January 11, 2007

Cynical or Delusional?

From Paul Krugman in the NYT:
The only real question about the planned “surge” in Iraq — which is better described as a Vietnam-style escalation — is whether its proponents are cynical or delusional.

Senator Joseph Biden, chairman of the Senate Foreign Relations Committee, thinks they’re cynical. He recently told The Washington Post that administration officials are simply running out the clock, so that the next president will be “the guy landing helicopters inside the Green Zone, taking people off the roof.”

Daniel Kahneman, who won the Nobel Memorial Prize in Economic Science for his research on irrationality in decision-making, thinks they’re delusional. Mr. Kahneman and Jonathan Renshon recently argued in Foreign Policy magazine that the administration’s unwillingness to face reality in Iraq reflects a basic human aversion to cutting one’s losses — the same instinct that makes gamblers stay at the table, hoping to break even.

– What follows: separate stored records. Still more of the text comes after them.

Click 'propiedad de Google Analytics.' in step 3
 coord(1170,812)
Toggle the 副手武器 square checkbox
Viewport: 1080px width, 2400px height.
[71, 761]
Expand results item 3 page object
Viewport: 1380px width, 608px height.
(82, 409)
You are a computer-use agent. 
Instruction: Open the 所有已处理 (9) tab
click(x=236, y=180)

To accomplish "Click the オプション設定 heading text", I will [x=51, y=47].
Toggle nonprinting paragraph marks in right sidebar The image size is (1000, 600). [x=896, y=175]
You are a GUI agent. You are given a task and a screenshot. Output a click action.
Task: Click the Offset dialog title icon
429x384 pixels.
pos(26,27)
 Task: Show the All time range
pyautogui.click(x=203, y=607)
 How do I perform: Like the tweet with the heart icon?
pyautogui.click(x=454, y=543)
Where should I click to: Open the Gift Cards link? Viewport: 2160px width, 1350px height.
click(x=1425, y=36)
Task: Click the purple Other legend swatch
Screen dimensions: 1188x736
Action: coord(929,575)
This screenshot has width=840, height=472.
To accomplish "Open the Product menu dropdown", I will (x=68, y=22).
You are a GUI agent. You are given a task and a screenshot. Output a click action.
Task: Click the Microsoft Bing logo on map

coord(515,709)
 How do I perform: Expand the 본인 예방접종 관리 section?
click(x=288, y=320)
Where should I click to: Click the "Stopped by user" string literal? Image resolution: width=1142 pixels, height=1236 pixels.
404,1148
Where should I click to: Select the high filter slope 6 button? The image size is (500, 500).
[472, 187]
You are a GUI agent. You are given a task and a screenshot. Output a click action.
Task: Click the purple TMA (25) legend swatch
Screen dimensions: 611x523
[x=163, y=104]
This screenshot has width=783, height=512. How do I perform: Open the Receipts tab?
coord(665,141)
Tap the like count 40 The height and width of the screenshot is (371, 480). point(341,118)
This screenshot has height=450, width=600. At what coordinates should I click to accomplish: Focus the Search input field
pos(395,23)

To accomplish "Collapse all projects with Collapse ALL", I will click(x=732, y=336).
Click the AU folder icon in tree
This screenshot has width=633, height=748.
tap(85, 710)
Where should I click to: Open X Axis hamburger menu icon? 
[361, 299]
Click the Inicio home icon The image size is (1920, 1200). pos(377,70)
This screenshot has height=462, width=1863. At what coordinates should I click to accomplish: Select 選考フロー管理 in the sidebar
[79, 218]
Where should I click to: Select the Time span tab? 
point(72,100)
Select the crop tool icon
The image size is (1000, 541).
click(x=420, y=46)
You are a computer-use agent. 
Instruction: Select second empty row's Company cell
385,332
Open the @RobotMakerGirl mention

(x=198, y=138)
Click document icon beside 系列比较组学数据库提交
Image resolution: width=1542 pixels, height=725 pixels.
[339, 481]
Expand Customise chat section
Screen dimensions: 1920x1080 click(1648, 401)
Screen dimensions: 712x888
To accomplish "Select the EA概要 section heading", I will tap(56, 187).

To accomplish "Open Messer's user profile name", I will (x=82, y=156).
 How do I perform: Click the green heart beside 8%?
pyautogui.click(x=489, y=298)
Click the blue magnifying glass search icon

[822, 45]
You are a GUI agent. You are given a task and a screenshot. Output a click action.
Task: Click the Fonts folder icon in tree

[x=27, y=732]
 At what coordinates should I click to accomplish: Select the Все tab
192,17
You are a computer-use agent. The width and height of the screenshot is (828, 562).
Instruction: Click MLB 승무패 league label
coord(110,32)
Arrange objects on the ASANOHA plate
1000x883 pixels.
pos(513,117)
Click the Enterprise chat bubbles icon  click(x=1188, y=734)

Of course, such gambling is easier when the lives at stake are those of other people’s children.
So, which is it? Cynically running out the clock until he can dump the unimaginable disaster in someone else's lap, or is Bush delusional, with a congenital inability to admit utter failure?

Or, as is likely, is it a little of both?

And which is worse?

1 Comments:

At 1/12/2007 9:27 AM, Anonymous Anonymous said...

I'm hoping it's cynicism. That way, I can hold on to the belief that he at least secretly admits this thing has been a complete debacle.

I was surprised when he mentioned Iran and Syria in his speech on Wednesday, but I don't see the comments as direct imminent threats to those nations (maybe I'm too optimistic). However, if irrationality is really driving his decision making, then folks like Mr. Olbermann could be right in sounding the alarm bells about possible attacks on Iran/Syria. That, to me, makes irrationality the worse scenario.